Marriage Moats- Banana Peel

Published: Sun, 08/14/16

Marriage Moats

Caring for Marriage

Banana Peel
Photo: Jenny Stein  

A friend brought her child over for a visit. We spent time on the deck, while her son swung on the swing, and after a bit he made it known that he was hungry.

"I am so sorry! I should have offered a snack before this. Would you like crackers and cheese? Or a banana?"

His eyes lit up at the mention of a banana, and I went to fetch it. He chewed it slowly, as if he was mimicking a cartoon where the monkey smooshes the fruit between his teeth.

I smiled at the memory of holding my fourth baby when she was seven months old. I had a banana in my other hand. A man asked if she had started solid food yet, and I said no.

"Well I think she just did!" the neighbor laughed. I noticed that my daughter had gotten her mouth around the banana and was chomping down. 


My friend and her son and I went inside and she tossed his peel into the trash. I did not want to correct her but I do prefer to put food scraps in the compost. Was it a silly thing?

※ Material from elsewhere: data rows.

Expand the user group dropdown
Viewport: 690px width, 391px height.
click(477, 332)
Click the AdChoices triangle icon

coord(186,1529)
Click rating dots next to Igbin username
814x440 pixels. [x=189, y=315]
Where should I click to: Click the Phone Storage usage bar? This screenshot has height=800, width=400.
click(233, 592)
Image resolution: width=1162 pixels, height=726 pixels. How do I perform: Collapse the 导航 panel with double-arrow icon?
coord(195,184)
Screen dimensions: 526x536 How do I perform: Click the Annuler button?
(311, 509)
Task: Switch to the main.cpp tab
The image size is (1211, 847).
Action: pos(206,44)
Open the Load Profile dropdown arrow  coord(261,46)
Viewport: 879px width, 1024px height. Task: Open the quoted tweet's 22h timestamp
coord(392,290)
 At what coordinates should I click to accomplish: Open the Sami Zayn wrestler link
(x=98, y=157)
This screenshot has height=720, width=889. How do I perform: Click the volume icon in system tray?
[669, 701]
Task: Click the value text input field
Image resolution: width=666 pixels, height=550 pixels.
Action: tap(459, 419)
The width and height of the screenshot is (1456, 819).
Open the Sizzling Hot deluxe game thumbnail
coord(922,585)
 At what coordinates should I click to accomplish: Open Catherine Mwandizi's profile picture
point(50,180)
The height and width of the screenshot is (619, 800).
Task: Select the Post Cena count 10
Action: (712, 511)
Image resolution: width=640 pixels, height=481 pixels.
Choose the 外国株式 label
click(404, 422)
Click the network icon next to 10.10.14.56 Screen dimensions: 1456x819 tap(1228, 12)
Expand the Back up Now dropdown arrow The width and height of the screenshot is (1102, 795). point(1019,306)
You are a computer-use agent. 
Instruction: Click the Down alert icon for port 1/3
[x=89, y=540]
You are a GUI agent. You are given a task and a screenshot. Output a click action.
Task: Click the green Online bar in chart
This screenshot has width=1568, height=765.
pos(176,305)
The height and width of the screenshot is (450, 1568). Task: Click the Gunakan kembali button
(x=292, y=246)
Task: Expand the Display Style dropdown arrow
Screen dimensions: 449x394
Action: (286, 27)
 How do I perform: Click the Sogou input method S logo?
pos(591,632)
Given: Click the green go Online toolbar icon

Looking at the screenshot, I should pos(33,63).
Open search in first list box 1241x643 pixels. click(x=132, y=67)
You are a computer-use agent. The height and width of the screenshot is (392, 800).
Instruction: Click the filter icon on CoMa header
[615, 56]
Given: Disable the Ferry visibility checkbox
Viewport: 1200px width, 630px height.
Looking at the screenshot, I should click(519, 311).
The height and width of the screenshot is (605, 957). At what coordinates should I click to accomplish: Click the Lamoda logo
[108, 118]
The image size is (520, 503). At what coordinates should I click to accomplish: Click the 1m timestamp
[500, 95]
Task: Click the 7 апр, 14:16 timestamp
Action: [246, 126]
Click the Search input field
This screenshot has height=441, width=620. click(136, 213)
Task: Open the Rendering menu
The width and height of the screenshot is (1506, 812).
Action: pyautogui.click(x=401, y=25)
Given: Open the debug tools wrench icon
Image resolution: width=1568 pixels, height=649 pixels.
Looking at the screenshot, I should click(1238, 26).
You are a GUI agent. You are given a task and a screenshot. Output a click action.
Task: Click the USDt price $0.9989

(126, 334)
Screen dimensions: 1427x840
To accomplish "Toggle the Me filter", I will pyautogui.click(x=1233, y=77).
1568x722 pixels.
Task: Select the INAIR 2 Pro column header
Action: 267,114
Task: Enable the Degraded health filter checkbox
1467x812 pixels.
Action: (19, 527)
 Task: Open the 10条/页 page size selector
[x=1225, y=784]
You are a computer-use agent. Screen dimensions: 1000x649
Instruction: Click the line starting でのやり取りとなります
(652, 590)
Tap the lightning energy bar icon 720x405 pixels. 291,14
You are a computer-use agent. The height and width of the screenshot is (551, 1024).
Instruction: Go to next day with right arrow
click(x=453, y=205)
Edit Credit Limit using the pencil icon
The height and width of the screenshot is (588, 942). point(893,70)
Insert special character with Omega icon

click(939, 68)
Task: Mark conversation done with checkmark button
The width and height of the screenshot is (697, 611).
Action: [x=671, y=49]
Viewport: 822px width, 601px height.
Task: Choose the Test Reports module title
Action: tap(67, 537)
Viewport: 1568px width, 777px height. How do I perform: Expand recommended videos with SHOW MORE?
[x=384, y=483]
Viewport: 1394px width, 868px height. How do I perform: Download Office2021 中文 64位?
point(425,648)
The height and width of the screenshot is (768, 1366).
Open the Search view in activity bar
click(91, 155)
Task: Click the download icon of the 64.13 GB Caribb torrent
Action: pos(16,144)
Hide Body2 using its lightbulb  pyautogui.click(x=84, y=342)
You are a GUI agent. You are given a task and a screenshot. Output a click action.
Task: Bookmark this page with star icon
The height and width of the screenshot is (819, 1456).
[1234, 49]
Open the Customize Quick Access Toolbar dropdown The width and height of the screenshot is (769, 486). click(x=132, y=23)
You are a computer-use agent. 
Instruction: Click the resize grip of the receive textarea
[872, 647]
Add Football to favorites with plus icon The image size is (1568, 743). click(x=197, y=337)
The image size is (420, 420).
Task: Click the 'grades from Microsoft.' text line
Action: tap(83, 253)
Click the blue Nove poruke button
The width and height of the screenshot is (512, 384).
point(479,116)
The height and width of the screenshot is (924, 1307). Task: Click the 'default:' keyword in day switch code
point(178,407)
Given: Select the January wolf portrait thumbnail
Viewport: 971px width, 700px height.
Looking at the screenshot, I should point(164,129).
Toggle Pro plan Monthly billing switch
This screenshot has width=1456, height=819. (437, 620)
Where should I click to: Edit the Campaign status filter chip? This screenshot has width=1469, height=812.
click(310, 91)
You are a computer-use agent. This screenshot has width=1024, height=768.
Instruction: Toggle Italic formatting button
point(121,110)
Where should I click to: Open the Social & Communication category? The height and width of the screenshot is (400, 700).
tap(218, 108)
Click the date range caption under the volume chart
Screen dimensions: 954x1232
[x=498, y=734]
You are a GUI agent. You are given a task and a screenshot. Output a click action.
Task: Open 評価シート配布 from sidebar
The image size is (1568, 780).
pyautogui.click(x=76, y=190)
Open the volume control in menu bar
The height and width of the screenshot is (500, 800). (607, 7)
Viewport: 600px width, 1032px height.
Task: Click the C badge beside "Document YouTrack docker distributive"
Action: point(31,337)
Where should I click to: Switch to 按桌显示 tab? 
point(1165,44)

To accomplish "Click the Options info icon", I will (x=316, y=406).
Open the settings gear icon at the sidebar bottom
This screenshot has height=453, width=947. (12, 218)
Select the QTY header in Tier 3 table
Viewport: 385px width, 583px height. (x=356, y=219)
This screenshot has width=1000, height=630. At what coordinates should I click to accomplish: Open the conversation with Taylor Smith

When an apple core, or the dregs of the vegetable drawer end up in the garbage, they get carried. First, Ben totes it to the bins by the house. Then on the night before collection he pushes it to the street. Early the next morning a man on the hip of a truck hoists the contents into the back, which travels to an unknown destination a few miles away to rot with broken toasters, plastic wrap and gooey containers. Maybe the ubiquitous sea gulls find edible bits, but mostly it lingers like an abscess tooth in the mouth of the hillside.

When a peel goes into the compost it travels thirty feet, gets turned over a few times, and decomposes into soil that feeds the tomatoes. Which feed my family.

The other day I got an email that raised my hackles. Someone complained about a message I had sent. My instant reaction was to get defensive. To make her wrong. I carried her words around in my head like garbage, and they made my interactions edgy. Instead of listening to the person in front of me I was refining snarky replies to the woman online.   

By the third day of lugging around my annoyance I considered what she said. I turned it over, and looked again. She had something to teach me. The concerns she had raised broke down my position, and I began to see things in a new way. 

Which fed me. Like tomatoes, not being thrown but tucked beside the lettuce.